As the citizens of Lisbon face recession they find new hope in an old symbol.
The once busy harbour lies derelict on a sunny day, most of the piers are free and the busiest people around are the joggers. Restaurant signs welcome visitors, but lead them to closed doors. The only place to find food is the last, and lost, snack bar. Lisbon is one of the countries that has been most effected by the international financial crisis. The unemployment rate reached a staggering peak, the rate for people under 25 is at around 42%, and is expected to rise. In general, Portugal’s economy hasn’t grown significantly in the last few years. With its peripheral location it is one of the poorest countries of Western Europe. In the country as well as in the capital there have been deep cuts in public services. Assembleia de popular, 25 de abril, the date for a popular assembly, but also for a national strike and other political statements are sprayed on walls all over the city. Opposition against the austerity measures is growing.

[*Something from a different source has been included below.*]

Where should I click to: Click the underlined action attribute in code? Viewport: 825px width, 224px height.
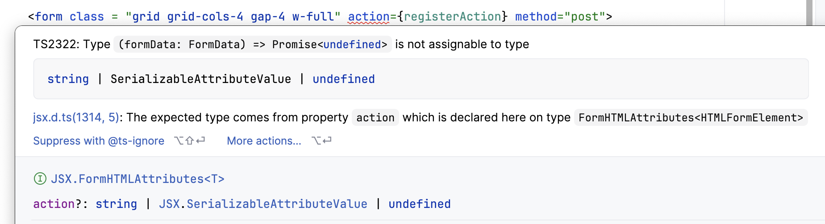click(369, 17)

Today the harbour is not the only lost place in the city, a short while ago the central area Terreiro do PaÇo, also known as Comercio Square, was adrift as well. It’s one of the largest public places in Europe, and used to be the location for the royal castle, as well as hosting many political and cultural events. For a long time this square was just a vacant parking area, but that has recently changed. On a Sunday in May it is full of colourful old-timers at the finish of the Heroic classic car rally, a tour from London to Lisbon, which ends here. Many people come to take pictures of the cars and talk to the owners. It shows that the Comercio Square is a stage again; a stage for important events, attractive cafes and hundreds of visitors.
The Lisboa Story Centre, a one-hour multimedia tour through the history of Lisbon, was also built here. “Nothing comparable was in our city before, it’s important to present the past of our city in a modern and quick way. It’s our story put in a nutshell,” explains Luisa Adelino, director of the Story Centre, elaborating on why they located an exhibition like this in the heart of the city. The Story Centre is one place of many, which shows that the people of Lisbon appreciate their city and their history. “For some years now there has been a trend all over the city to show historical things again or even in a new way. Many shops and restaurants went back to tradition,” states Adelino.
The last year around ten new tabernas were built in Lisbon, traditional places that offer petiscos, comparable to Spanish tapas. Every taberna has its own concept, offering the dishes in new variations, furnishing the restaurants with traditional inventory. Or, as taberna owner and cook Nuno Barros did, presenting something completely new and innovative. In his taberna, he had the idea of combining a restaurant with a supermarket, which sells only local products. Visitors of Mercado 1143, which opened last July, can walk through a small grocery store and look what they want to eat. “The meal they choose is getting cooked quite fresh and after their dinner, if they liked it, they can buy the ingredients and cook it at home in their own way,” Barros explains. “All products on the market were made in Portugal,” his smile lets you know that he’s convinced his idea is good, and so are the customers. “We like our country’s tastes,” explains Pedro Cordero, a Lisbon native, as he lunches with his colleagues at Mercado 1143. While years ago it was a sign of quality, if products came from elsewhere in Europe, in times of recession people like to support their country with concepts like this, even if they have to spend a little more.
It’s not only in the food and restaurant industry that tradition is back in vogue. Burel, a shop that opened five months ago in a side street of Lisbon’s Chiado shopping area, sells handmade Portuguese products like pillows, bags or housewares. To produce their products out of special wool material, they revived production of the material in the nearby mountains. “We discovered this old plant and we love our national heritage,” and that’s how the owner Isabel Costa got the idea to open this shop. While handing a red carpet over to two well-established Lisbon women, she explains that, “there is no reason why something, which worked in the past, shouldn’t work again.”
A concept similar to that of Catarina Portas. Two streets over and around the corner is one of her shops, which also sells only traditional and national goods like cosmetics, kitchen or office supplies. “We believe that there is a future for old Portuguese products,” she says. And her idea – with which she seemed to be the trendsetter – has been working for seven years. Later, when the trend seemed to approach its peak, she expanded and bought three of the historical Quiosques de Refrescos – commercial stands from the 19th century that are located at public places in the city. There, enjoying traditional drinks like leite perfumado, milk laced with cinnamon, lemon and sugar, people refresh themselves. “Why drink Coca Cola if you are able to support your own country so delicious?” Asks customer José Silva as he enjoys his beverage.
Even if the situation in Lisbon seems desperate from the outside, inside, the city has a different vibe. All over the city, in many products, shops, but also on ordinary house fronts, you can see a symbol of this energy. “The swallow, or andorinha, is a bird that shows the love of one’s own things,” says Isabel Costa. In older times it was a sign for the homecoming of sailors, because if they saw swallows it meant that land was close by (swallows always fly close to the coast). This is why swallows are a symbol for return and local ties, but they can also stand for hope and freedom, ideals which the people of Lisbon won’t give up, regardless of what else happens to their city.